WORK TO BE COMPLETED ▸
Nothing but the lines from the one with "Image resolution: width=1200" through the final line of the entries should appear in the answer, copied exactly and without pictures.

THE INPUT ▸
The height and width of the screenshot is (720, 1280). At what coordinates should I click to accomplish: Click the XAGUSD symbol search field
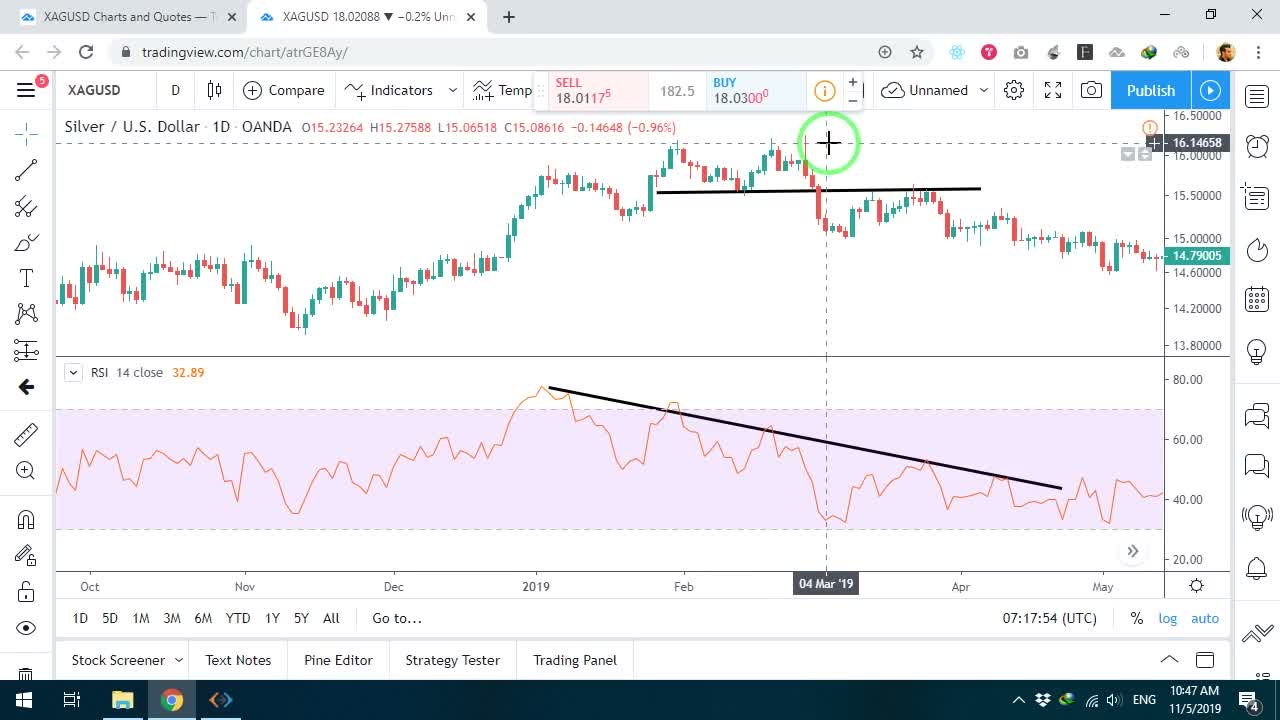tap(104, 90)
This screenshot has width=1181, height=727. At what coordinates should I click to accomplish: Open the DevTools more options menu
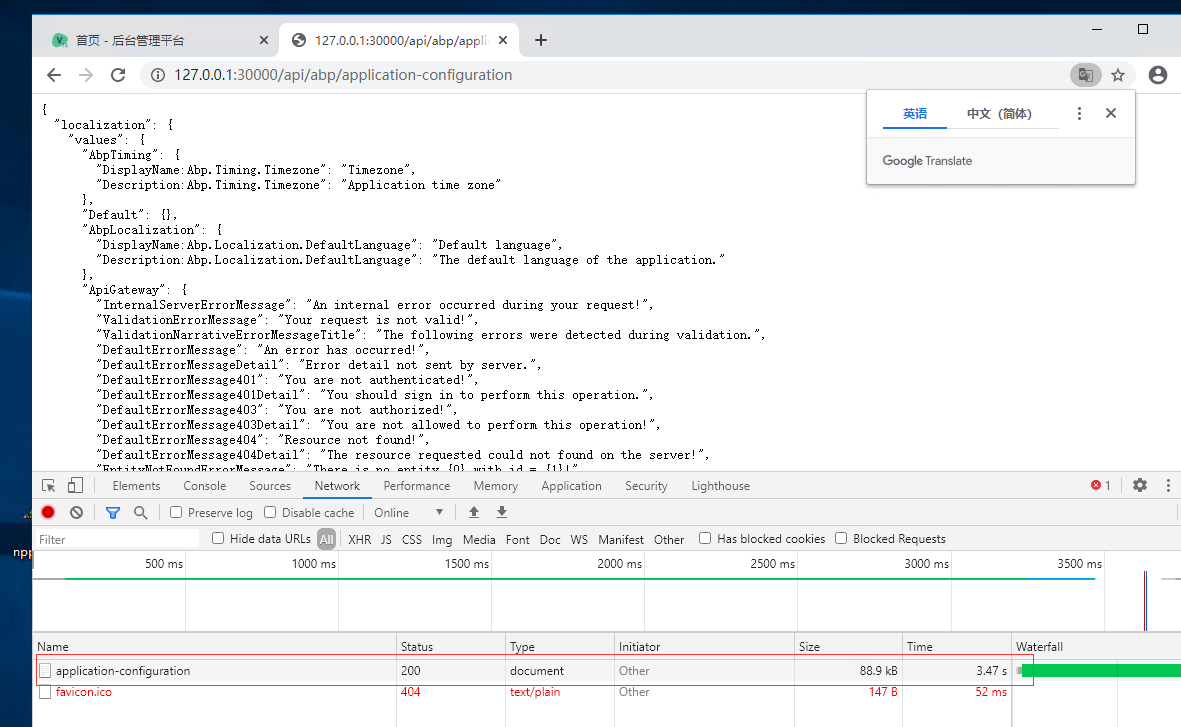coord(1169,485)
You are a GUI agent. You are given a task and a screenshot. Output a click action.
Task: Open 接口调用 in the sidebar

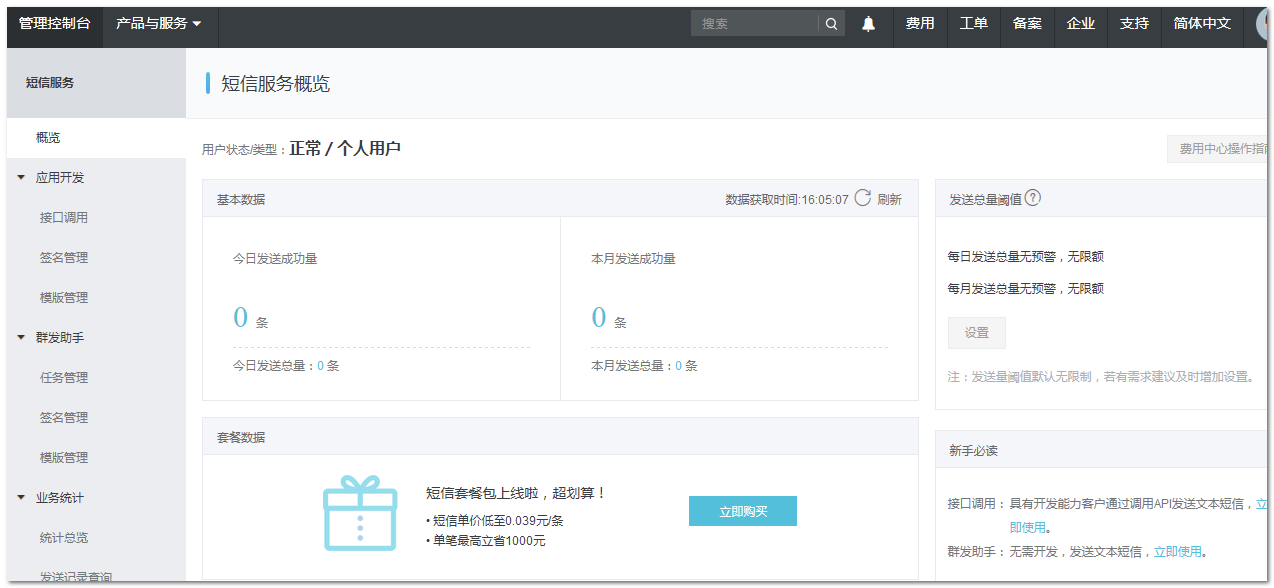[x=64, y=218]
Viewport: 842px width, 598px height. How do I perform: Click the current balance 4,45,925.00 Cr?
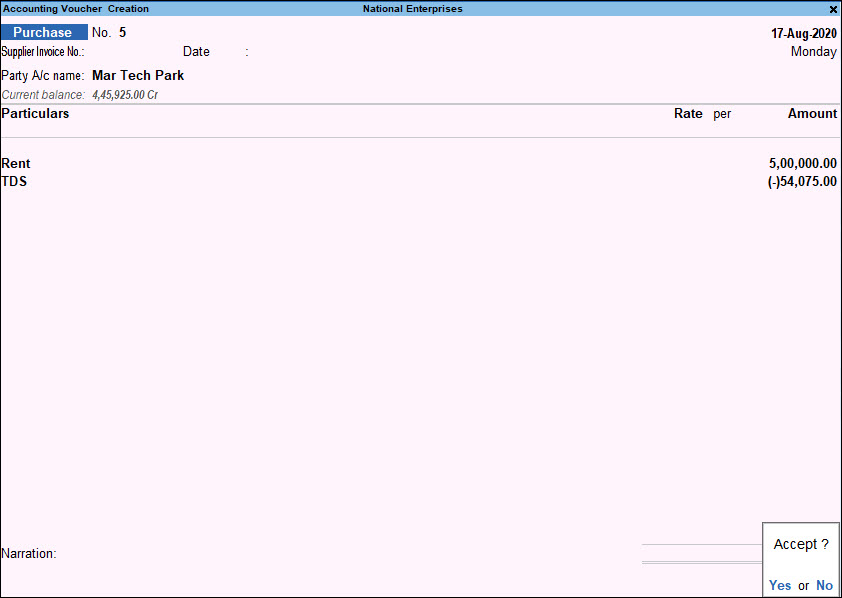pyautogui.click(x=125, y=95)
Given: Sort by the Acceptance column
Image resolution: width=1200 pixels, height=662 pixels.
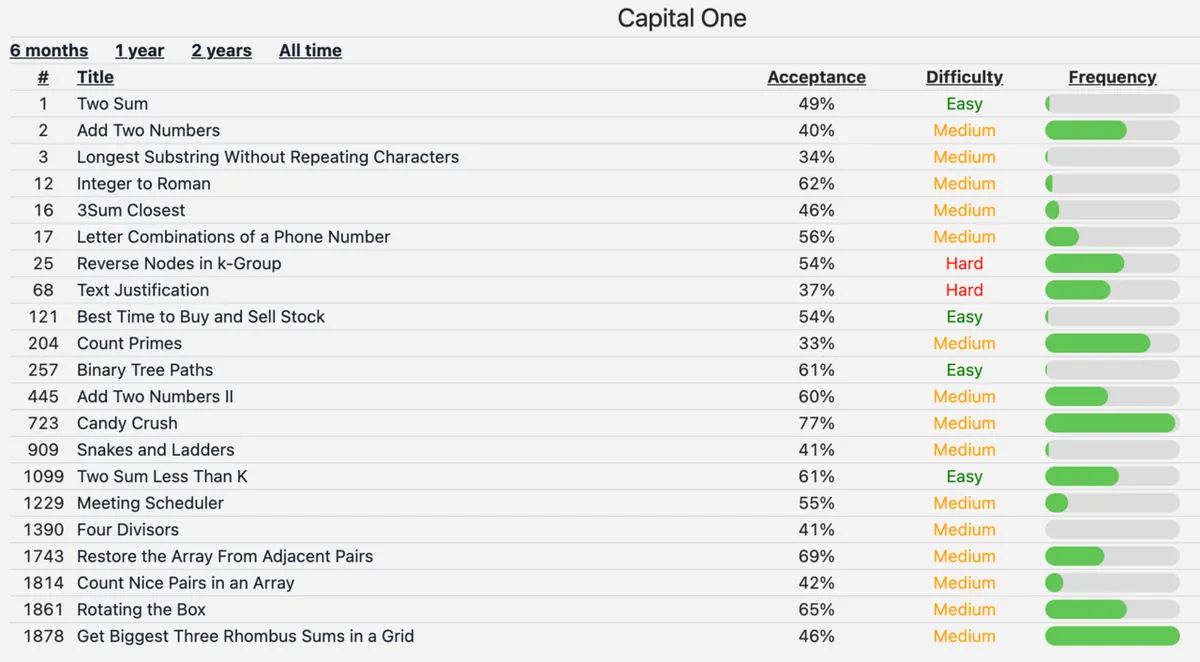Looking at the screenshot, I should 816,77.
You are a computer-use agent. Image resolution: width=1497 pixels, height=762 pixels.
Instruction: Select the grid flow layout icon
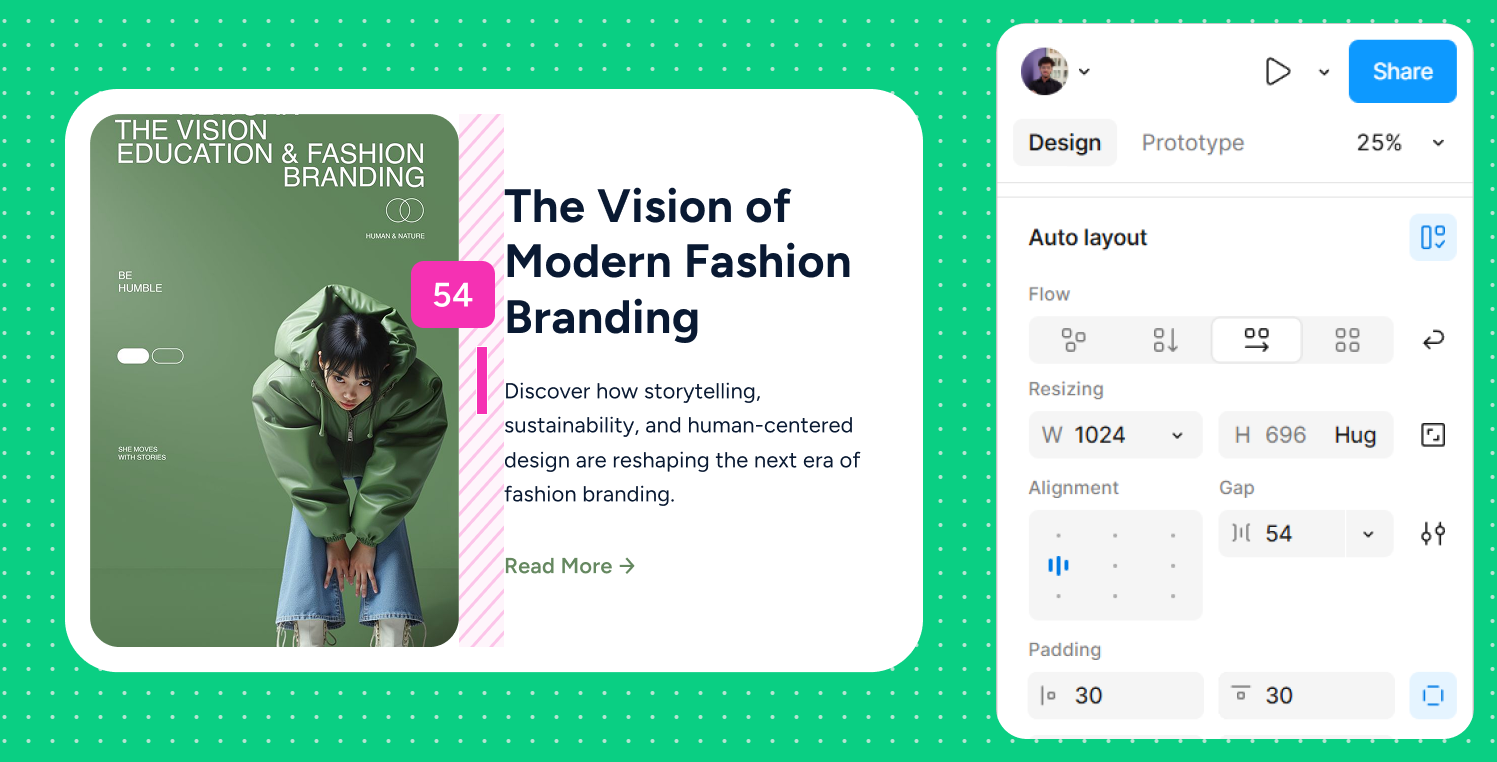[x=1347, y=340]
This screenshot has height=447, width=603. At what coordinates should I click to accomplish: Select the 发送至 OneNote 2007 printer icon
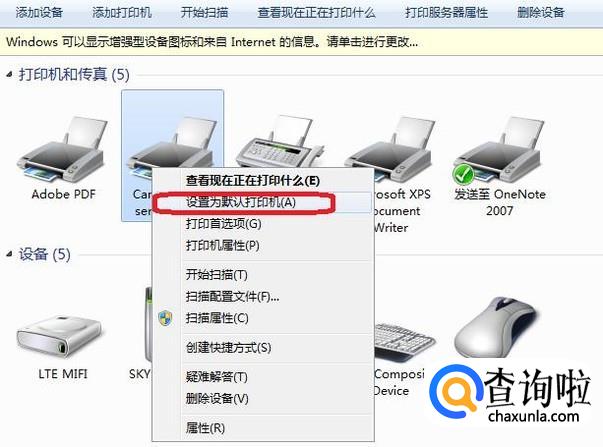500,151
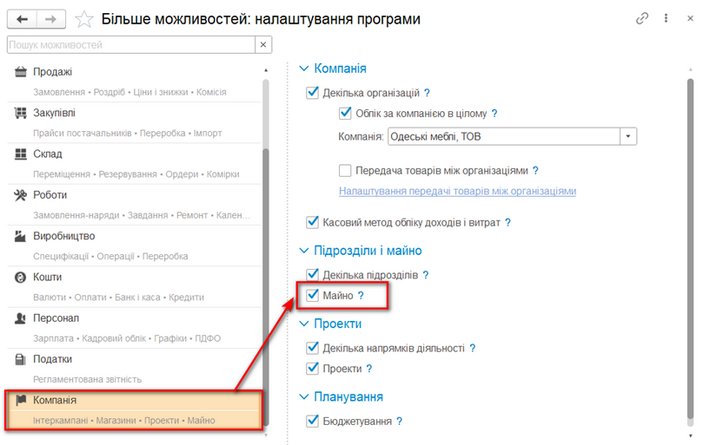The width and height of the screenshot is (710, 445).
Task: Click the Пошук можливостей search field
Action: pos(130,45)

SOLUTION TO THIS PROBLEM ▸
Image resolution: width=1200 pixels, height=662 pixels.
Looking at the screenshot, I should 816,77.
You are a computer-use agent. Image resolution: width=1497 pixels, height=762 pixels.
Instruction: Select the grid flow layout icon
[x=1347, y=340]
This screenshot has height=447, width=603. At what coordinates should I click to accomplish: Select the 发送至 OneNote 2007 printer icon
500,151
The width and height of the screenshot is (710, 445).
Task: Click the Пошук можливостей search field
Action: pos(130,45)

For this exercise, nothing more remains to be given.